FIGURE 2.

TLR2 agonist–conjugated peptides could be cross-presented by BMDCs via a TAP-independent pathway. BMDCs cultured from C57BL/6 WT or TAPKO mice were incubated with 1 μM Pam2IDG for 3 h, and free peptides were then washed away. (A) Seven days after C57BL/6 mice were immunized with BMDCs via i.v. injection, the cytotoxic ability of Ag-specific T cells was assessed via an in vivo killing assay. The specific lysis percentages of the target cells were determined by flow cytometry.
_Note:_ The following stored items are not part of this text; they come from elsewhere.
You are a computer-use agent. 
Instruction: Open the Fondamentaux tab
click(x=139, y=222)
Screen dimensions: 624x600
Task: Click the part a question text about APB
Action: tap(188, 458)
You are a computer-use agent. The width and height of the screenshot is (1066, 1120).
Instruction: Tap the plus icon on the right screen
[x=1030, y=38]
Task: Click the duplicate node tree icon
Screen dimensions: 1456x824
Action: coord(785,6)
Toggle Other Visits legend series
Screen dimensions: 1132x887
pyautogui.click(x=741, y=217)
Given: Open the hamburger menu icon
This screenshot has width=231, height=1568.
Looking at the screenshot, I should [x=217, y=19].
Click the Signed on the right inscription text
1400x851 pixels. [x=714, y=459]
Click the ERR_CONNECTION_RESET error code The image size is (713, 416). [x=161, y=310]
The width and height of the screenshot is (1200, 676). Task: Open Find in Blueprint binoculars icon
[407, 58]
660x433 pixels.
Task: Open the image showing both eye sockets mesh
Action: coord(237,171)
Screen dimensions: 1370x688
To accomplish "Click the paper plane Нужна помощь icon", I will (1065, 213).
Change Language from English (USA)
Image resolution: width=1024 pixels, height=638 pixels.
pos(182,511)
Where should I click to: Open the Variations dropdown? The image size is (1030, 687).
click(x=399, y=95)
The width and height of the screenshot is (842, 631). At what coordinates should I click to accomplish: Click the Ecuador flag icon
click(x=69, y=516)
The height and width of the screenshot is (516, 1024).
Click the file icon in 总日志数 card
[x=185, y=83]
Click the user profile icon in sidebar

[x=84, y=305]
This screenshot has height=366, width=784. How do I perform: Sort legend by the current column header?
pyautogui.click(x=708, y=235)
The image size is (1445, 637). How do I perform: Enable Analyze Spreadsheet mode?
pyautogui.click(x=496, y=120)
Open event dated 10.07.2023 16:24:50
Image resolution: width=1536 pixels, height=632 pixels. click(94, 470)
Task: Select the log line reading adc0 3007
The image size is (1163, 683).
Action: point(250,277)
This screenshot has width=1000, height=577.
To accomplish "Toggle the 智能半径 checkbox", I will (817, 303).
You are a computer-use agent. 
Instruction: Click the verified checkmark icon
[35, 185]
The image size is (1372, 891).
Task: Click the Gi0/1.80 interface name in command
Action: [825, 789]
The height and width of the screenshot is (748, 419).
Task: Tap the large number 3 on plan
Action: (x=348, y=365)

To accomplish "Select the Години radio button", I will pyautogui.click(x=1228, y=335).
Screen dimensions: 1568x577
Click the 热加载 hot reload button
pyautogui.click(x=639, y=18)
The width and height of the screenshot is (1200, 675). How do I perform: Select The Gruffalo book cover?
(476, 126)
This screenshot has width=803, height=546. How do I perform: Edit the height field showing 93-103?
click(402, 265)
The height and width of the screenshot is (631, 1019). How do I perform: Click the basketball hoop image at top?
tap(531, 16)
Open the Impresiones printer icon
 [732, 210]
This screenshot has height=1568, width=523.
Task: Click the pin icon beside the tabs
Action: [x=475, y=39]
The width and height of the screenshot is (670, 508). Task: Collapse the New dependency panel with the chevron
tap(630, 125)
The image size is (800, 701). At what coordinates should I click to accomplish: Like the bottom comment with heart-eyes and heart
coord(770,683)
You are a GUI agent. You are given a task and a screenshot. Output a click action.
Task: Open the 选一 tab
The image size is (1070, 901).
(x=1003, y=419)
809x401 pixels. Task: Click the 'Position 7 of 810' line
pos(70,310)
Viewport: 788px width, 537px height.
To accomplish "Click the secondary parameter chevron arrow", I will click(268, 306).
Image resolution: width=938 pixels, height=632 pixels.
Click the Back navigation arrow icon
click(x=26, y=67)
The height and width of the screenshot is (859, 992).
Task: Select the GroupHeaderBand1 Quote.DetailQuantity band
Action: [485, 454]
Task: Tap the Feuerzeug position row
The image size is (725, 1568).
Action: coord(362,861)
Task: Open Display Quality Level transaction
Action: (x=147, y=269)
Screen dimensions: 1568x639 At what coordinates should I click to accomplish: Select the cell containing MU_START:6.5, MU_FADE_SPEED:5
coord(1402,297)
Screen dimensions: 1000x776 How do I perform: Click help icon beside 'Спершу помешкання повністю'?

The data represent the average of two independent experiments. (B) TC-1 tumor-bearing mice (six per group) were immunized with 2 × 10⁵ peptide-pulsed BMDCs via i.v. injection. Average tumor sizes are shown (cm³). The data are expressed as the mean ± SD. WT BMDCs were pretreated with 25 μM chloroquine (CQ) or 5 μM cathepsin S (CS) inhibitor for 30 min and then pulsed with 1 μM Pam2IDG (C) or RAH (D) for 2.5 h at 37°C. After free peptides were washed away, 2 × 10⁴ BMDCs were cocultured for 48 h with 2 × 10⁵ CD8⁺ T cells that were purified from the splenocytes of RAH/IFA-immunized mice. IFN-γ–secreting cells were then detected by an ELISPOT assay. WT (E) or TAPKO (F) BMDCs were pretreated as in (C) but pulsed with 1 μM Pam2EQL for another 2.5 h at 37°C. After free peptides were washed away, 2 × 10⁴ BMDCs were cocultured for 48 h with 2 × 10⁵ CD8⁺ T cells that were purified from OT-I splenocytes. Cell proliferation was determined using a [³H]thymidine incorporation assay. The data shown are representative of two independent experiments. **p < 0.01.